Naquela empresa, os trabalhadores temporários geralmente são utilizados em casos de substituição pontual de funcionários em situação de férias e também em situações de acréscimo de trabalho imprevistas e de curta duração.

As funções para onde são contratados são de carácter administrativo "Normalmente estes trabalhadores apresentam reduzida experiência profissional, com escolaridade ao nível do 12º ano ou frequência universitária", discrimina aquele responsável.

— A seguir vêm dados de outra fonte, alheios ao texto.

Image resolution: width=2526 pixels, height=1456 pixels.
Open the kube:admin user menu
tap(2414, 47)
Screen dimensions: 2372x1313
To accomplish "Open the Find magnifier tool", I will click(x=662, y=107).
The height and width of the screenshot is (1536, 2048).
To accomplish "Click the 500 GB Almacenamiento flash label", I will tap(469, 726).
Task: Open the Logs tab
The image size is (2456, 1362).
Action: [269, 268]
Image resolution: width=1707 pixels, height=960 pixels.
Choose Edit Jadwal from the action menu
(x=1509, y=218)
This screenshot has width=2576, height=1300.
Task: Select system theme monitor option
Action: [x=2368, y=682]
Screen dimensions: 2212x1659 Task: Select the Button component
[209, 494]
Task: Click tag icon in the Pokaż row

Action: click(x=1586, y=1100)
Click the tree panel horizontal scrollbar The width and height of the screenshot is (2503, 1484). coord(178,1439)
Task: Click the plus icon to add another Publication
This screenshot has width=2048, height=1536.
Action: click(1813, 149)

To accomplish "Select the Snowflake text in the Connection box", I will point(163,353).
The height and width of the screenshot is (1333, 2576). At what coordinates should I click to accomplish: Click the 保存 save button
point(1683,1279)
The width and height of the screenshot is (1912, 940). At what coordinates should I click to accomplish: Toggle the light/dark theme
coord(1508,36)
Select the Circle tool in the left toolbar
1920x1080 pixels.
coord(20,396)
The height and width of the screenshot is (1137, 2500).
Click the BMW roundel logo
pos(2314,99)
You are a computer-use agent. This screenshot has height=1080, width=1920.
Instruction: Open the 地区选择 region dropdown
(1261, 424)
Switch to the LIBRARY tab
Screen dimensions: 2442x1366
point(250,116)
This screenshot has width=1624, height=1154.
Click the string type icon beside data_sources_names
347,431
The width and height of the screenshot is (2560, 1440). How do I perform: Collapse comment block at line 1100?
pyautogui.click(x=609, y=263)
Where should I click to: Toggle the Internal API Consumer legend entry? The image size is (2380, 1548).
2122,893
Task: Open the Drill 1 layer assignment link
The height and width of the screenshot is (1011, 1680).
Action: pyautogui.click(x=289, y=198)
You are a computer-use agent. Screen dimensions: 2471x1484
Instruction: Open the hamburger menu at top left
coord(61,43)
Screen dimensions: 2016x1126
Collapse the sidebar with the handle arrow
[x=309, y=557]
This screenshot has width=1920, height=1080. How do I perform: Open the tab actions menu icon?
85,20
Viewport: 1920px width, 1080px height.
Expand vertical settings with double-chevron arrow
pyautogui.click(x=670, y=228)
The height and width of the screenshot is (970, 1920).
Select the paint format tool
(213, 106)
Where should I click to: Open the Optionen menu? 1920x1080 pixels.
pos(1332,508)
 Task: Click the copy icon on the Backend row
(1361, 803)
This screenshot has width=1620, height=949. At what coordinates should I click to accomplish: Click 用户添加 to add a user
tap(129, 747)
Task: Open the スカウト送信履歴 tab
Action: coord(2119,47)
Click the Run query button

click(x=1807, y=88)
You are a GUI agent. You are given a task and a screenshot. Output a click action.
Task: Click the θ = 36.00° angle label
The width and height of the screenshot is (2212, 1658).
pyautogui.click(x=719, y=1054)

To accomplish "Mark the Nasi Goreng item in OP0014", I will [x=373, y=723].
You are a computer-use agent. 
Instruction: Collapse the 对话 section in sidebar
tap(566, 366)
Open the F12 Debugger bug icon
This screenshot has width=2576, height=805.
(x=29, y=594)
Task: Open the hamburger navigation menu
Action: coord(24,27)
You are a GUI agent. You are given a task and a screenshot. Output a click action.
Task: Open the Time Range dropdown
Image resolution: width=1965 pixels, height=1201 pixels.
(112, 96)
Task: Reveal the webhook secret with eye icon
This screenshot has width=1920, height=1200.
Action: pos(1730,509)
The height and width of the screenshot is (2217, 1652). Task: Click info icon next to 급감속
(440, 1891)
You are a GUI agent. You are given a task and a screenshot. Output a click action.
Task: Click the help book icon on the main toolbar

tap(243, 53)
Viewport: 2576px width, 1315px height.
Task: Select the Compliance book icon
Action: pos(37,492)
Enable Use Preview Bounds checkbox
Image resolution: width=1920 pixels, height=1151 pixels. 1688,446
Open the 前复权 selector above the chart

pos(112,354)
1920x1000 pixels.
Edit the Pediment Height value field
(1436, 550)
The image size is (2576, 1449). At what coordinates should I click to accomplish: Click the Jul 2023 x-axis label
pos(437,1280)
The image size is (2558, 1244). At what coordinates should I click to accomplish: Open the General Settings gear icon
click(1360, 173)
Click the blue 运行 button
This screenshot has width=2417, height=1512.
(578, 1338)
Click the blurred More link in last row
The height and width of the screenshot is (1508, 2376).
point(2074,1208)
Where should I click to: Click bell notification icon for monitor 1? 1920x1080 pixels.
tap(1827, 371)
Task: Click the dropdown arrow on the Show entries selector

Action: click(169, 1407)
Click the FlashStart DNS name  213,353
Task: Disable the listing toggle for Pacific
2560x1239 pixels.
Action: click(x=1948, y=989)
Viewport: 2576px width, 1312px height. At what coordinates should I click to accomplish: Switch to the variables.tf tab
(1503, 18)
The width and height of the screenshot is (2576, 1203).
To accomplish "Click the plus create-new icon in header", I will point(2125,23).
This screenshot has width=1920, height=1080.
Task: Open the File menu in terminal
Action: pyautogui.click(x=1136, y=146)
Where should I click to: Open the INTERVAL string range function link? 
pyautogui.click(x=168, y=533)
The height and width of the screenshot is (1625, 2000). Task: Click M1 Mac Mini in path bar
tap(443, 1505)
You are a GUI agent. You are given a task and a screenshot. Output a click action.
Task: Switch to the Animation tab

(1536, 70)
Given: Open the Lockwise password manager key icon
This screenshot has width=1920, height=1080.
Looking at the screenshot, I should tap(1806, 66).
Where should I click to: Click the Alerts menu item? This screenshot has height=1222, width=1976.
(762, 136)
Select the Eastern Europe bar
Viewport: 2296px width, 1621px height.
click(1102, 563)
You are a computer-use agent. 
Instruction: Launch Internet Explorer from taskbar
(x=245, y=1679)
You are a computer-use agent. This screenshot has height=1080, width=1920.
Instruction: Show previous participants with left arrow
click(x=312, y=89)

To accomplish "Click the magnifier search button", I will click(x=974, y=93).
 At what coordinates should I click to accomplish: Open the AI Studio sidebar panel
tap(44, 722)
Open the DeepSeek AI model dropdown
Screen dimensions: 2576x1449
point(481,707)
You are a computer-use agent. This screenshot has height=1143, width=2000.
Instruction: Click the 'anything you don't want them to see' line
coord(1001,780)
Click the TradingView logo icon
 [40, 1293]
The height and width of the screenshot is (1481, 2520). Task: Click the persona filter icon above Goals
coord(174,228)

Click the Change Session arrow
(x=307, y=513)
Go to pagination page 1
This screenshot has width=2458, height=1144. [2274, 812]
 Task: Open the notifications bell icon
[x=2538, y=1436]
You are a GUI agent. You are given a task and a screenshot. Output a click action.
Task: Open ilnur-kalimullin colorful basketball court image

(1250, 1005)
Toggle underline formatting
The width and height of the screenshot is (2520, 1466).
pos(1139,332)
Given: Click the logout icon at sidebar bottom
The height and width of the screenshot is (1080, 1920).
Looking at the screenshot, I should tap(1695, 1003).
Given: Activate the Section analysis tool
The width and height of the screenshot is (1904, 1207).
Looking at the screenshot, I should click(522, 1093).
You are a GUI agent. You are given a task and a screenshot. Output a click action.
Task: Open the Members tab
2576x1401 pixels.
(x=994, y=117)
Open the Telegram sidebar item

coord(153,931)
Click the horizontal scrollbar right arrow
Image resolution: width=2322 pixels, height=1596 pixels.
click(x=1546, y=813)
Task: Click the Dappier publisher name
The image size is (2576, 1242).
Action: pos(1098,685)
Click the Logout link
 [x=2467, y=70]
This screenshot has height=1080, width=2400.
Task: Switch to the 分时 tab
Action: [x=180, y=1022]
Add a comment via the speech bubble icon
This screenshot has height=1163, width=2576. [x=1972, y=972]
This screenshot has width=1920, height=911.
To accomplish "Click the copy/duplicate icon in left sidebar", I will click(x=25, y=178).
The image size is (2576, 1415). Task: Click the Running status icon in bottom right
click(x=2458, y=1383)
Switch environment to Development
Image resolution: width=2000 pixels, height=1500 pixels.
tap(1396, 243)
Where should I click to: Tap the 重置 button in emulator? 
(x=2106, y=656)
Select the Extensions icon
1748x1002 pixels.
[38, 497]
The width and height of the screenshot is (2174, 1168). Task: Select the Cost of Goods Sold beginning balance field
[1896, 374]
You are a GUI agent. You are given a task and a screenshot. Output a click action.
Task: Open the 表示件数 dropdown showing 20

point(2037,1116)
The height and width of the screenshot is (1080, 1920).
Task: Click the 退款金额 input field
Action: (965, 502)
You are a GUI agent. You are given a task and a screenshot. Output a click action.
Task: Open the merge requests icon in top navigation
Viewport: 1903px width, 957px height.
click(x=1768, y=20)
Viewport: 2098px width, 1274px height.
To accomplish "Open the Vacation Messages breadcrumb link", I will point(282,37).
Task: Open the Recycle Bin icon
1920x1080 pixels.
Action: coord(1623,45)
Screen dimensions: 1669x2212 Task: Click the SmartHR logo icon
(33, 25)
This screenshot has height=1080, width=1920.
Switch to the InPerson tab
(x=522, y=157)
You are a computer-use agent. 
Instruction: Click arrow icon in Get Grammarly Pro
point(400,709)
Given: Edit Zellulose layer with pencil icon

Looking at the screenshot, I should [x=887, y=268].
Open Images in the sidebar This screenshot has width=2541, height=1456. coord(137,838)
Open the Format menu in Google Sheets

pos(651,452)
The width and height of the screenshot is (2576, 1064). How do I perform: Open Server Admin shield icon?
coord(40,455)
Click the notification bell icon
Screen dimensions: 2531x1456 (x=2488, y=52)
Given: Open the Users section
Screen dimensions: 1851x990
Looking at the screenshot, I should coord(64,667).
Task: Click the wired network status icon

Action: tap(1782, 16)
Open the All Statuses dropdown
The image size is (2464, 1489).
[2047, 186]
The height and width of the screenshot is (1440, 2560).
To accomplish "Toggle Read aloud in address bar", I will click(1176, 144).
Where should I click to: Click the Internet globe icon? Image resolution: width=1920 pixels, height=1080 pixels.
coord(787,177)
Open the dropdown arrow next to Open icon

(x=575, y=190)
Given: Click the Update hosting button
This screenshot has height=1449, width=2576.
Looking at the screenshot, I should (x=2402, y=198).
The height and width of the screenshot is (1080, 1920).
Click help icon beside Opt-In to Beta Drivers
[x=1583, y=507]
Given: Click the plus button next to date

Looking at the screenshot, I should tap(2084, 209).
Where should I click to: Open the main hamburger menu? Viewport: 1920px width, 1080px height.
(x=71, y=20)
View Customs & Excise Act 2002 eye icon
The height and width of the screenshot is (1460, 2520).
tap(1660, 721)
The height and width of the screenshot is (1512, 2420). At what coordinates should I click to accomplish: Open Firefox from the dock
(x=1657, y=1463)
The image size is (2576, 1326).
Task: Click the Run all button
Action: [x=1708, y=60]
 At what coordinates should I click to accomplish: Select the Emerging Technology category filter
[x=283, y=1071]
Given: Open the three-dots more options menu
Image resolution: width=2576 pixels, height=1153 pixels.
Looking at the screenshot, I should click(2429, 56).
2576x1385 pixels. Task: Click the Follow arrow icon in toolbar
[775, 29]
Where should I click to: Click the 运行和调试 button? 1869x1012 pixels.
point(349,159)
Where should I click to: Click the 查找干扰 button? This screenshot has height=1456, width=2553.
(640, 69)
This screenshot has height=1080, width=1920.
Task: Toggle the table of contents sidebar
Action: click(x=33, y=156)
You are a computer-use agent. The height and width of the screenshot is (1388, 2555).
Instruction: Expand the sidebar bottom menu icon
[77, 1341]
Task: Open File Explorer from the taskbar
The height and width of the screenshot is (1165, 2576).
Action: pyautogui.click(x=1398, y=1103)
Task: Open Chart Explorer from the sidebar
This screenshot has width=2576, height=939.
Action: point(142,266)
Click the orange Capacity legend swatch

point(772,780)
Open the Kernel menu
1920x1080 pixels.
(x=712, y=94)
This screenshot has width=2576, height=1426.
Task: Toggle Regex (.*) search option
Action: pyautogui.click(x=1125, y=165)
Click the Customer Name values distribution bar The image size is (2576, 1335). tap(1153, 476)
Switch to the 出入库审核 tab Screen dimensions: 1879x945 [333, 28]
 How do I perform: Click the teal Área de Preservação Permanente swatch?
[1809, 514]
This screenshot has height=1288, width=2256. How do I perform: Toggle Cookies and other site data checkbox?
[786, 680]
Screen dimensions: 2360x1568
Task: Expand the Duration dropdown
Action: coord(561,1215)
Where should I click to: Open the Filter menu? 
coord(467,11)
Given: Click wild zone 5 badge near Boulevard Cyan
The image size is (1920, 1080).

A LG Electronics de Portugal também utiliza com frequência trabalhadores temporários, sobretudo na área administrativa, desde escriturários, telefonistas, a secretárias. "Neste momento temos na empresa sete trabalhadores neste regime laboral. Um número que tem subido nos últimos tempos porque estamos num período de acréscimo de produção", revela Luís Lopes, director de Recursos Humanos da LG Electronics no país.

Segundo este responsável, se o aumento de produção continuar estes trabalhadores poderão entrar para os quadros da empresa. "Neste caso, a empresa poderá fazer uma selecção dos profissionais para as funções que necessita. Aqueles que mais se adequarem ao perfil pretendido podem ser os escolhidos", remata Luís Lopes.